Stored records:
※

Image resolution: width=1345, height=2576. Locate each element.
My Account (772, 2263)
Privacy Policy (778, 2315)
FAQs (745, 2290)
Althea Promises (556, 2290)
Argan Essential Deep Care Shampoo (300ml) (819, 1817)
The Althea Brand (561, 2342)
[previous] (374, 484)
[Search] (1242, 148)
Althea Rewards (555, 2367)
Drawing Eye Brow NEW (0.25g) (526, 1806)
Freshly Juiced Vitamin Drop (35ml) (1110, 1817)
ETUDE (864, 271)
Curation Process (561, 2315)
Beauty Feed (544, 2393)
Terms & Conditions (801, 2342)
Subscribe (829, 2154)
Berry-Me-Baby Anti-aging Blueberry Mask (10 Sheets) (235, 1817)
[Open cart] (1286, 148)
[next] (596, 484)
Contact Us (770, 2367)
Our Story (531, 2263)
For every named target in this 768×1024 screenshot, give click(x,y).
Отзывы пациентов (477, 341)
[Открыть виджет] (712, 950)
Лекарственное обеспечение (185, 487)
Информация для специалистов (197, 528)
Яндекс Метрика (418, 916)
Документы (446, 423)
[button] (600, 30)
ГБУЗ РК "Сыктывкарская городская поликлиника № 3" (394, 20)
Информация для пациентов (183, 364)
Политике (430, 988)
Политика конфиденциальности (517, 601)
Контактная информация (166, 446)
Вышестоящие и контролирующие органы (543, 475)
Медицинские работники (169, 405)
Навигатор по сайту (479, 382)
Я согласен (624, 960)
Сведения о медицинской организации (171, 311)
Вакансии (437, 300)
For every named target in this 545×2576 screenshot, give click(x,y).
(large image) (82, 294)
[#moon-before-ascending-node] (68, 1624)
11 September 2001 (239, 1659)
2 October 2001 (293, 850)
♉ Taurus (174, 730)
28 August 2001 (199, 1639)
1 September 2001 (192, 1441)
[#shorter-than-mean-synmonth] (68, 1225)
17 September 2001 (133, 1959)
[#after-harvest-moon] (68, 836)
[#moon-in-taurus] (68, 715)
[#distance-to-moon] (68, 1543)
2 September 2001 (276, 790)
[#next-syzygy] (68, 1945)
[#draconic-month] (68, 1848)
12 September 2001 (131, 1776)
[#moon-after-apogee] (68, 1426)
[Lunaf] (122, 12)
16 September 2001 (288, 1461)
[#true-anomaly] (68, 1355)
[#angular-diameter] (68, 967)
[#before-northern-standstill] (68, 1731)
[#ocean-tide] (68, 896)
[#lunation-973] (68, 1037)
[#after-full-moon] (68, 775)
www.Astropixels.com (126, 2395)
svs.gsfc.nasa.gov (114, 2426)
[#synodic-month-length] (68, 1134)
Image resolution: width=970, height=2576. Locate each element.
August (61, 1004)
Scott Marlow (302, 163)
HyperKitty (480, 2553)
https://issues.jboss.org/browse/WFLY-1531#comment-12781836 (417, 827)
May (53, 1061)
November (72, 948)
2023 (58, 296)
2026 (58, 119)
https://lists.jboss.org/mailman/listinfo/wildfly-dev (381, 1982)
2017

※

■ Assignment ■
Checking each line of the data, count the ones containing "September", and give only that count.

■ Result ■
6